*Records from a dataset*
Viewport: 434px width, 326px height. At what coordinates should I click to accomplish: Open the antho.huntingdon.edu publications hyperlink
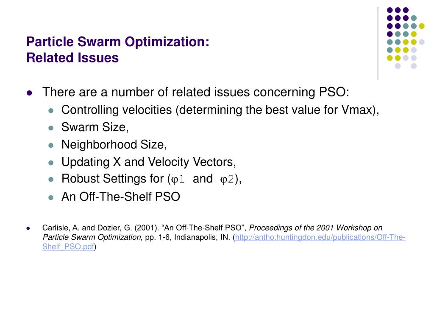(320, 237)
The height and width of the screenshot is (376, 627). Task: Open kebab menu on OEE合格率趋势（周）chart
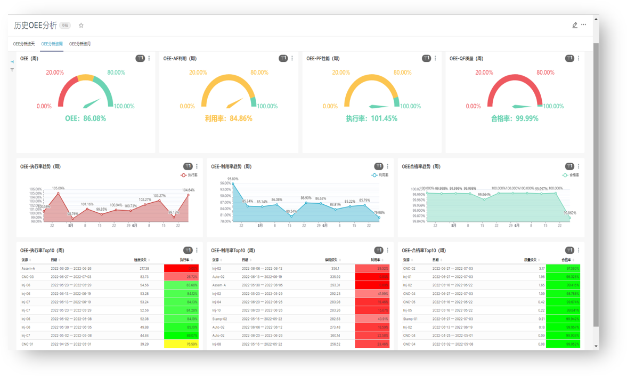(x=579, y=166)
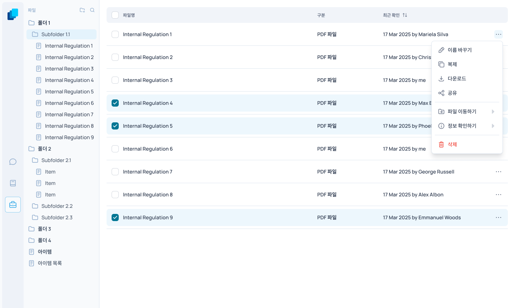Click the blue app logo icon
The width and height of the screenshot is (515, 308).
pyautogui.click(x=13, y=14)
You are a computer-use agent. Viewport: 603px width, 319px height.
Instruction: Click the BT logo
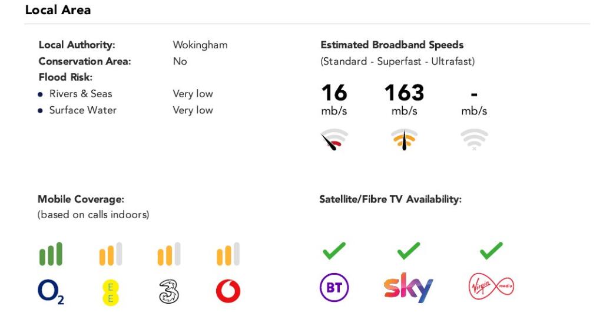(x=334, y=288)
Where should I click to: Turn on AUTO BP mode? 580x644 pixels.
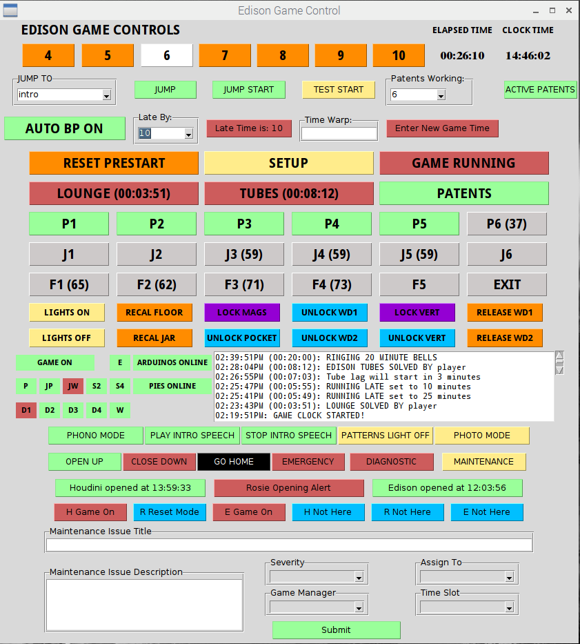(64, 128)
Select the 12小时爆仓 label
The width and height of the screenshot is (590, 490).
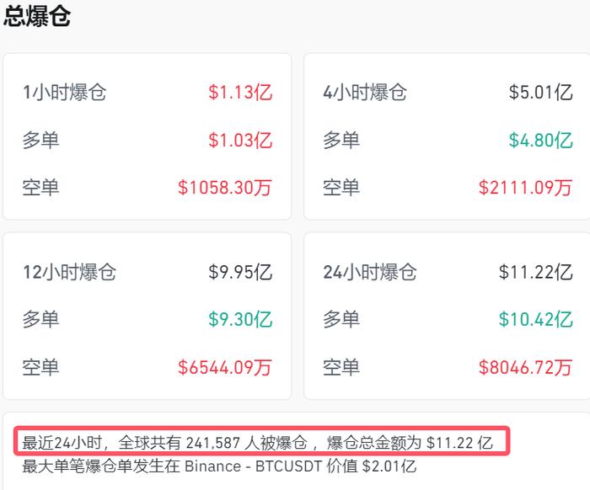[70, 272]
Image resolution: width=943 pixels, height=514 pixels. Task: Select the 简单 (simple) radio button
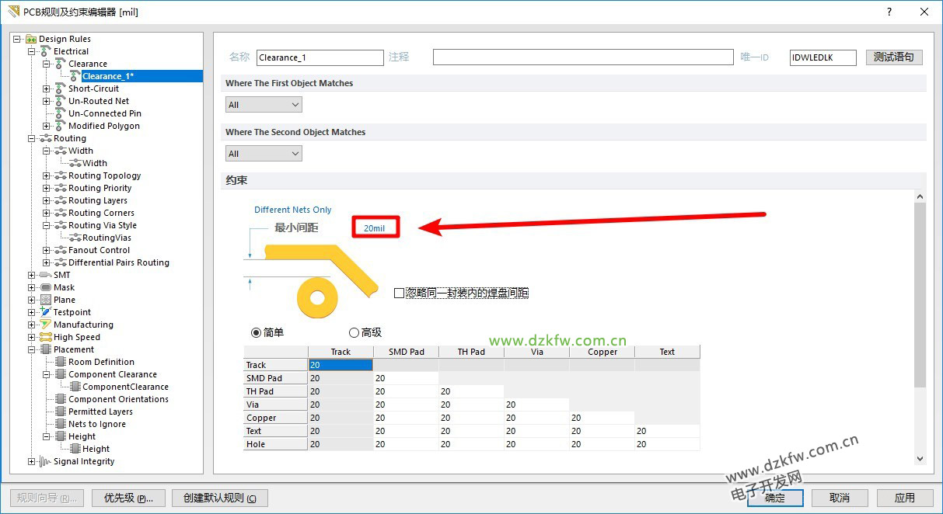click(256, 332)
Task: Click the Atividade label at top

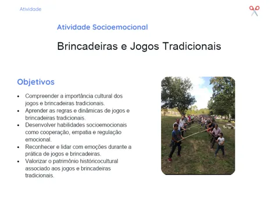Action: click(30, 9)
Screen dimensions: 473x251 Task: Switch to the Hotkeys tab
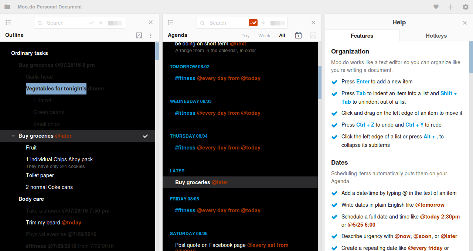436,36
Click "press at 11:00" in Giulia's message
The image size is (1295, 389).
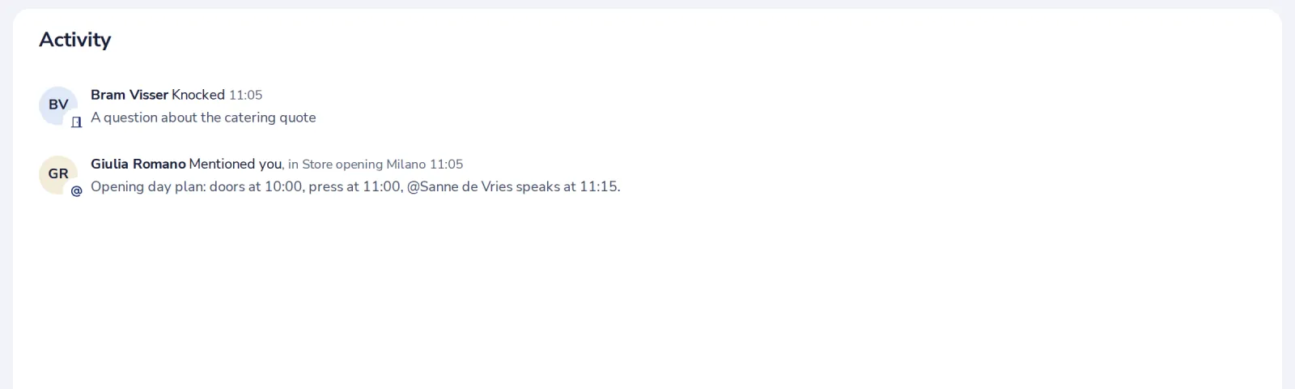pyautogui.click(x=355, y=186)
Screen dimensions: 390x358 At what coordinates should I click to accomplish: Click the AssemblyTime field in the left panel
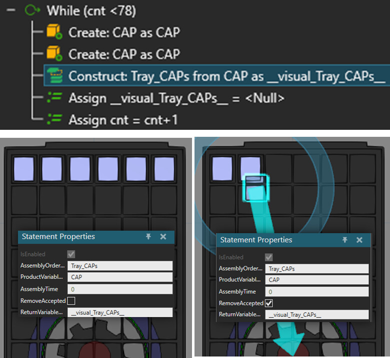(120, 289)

--

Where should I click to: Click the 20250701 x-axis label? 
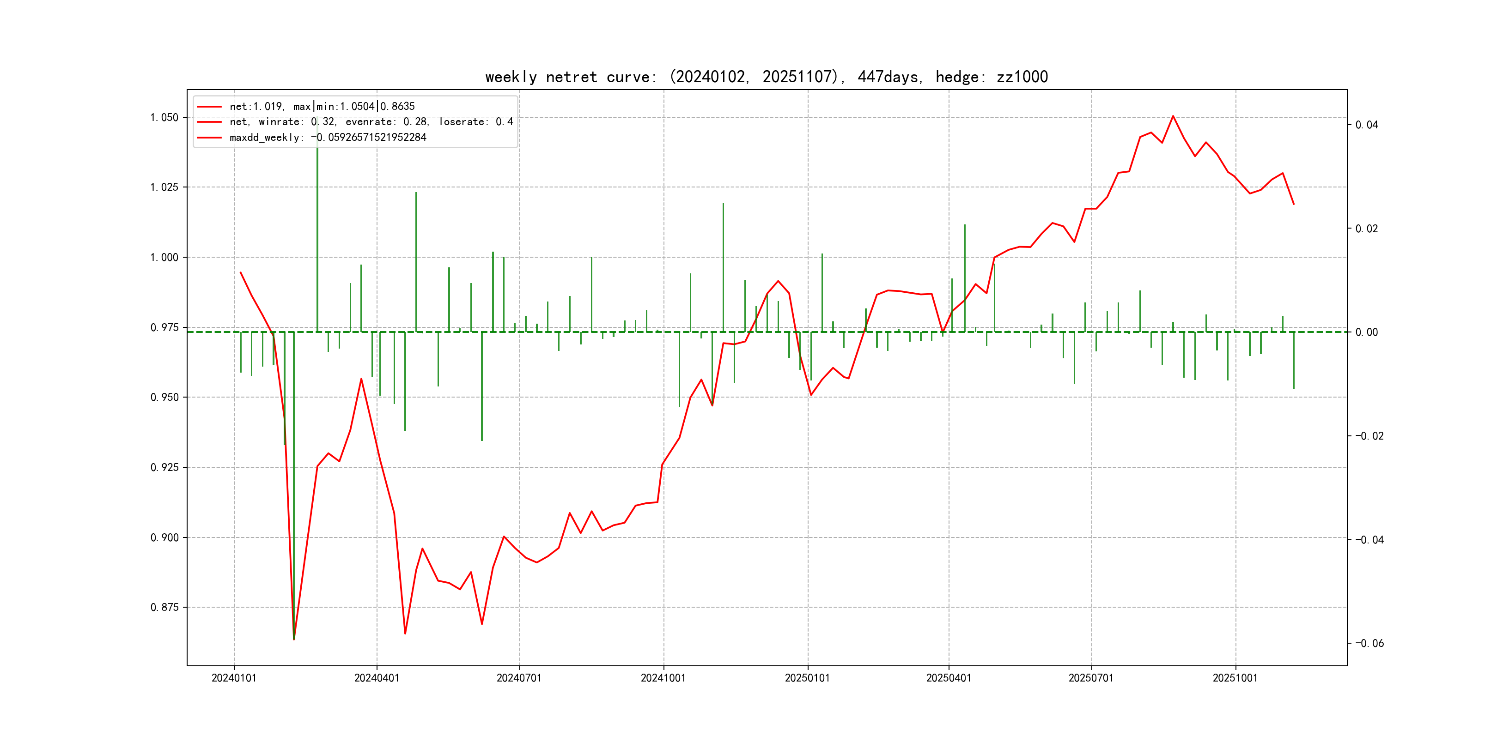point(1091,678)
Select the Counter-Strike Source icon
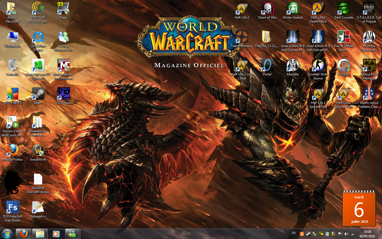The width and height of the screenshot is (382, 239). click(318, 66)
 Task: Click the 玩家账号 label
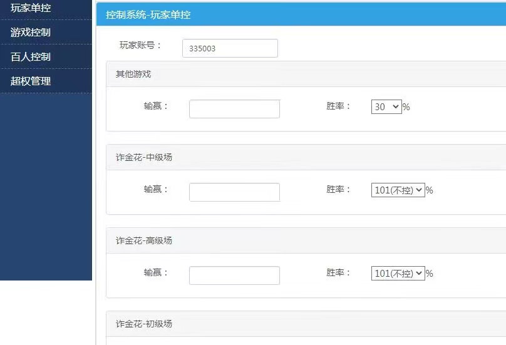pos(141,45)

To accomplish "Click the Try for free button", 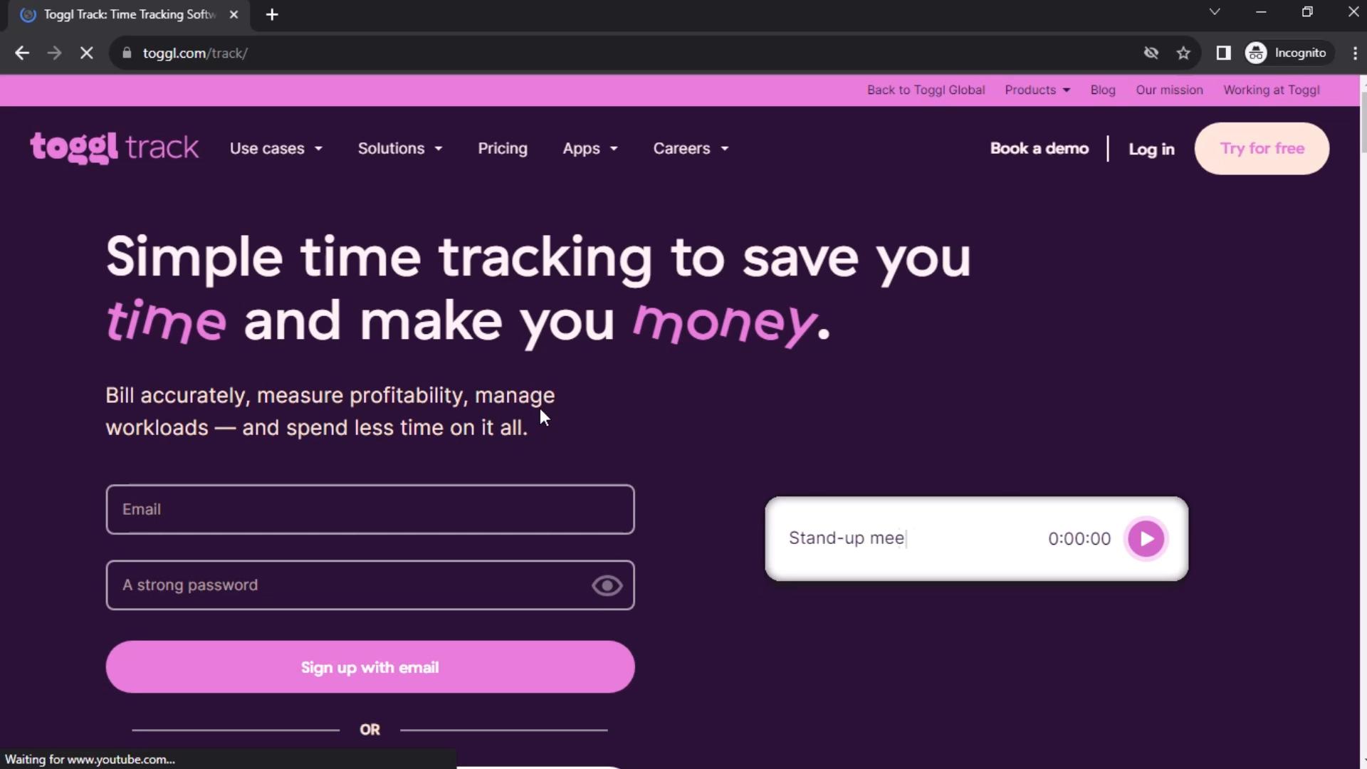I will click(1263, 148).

---

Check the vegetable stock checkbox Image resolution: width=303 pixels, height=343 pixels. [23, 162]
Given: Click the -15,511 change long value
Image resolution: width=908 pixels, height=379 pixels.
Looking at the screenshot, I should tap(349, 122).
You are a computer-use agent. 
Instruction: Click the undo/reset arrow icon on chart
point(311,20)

*PROMPT*
Rewrite the listing from the line with "Viewport: 434px width, 326px" up to and including the line with "pyautogui.click(x=355, y=186)", replacing "Viewport" with "Window size" and keeping everything else the same. Leave the pictures out of your answer.

*FINISHED ANSWER*
Window size: 434px width, 326px height. At what coordinates should I click to accomplish: Open the antho.huntingdon.edu publications hyperlink
(320, 237)
The height and width of the screenshot is (376, 627). Task: Open kebab menu on OEE合格率趋势（周）chart
(x=579, y=166)
Click the blue app logo icon
The width and height of the screenshot is (515, 308).
pyautogui.click(x=13, y=14)
You are a computer-use agent. Window size: 603px width, 319px height.
Instruction: Click the BT logo
(x=334, y=288)
Where should I click to: Turn on AUTO BP mode? 580x644 pixels.
(64, 128)
Select the 12小时爆仓 label
The width and height of the screenshot is (590, 490).
[70, 272]
Image resolution: width=943 pixels, height=514 pixels. Task: Select the 简单 (simple) radio button
click(256, 332)
Task: Click the Atividade label at top

Action: click(30, 9)
Screen dimensions: 473x251 Task: Switch to the Hotkeys tab
436,36
Click "press at 11:00" in Giulia's message
The image size is (1295, 389).
pyautogui.click(x=355, y=186)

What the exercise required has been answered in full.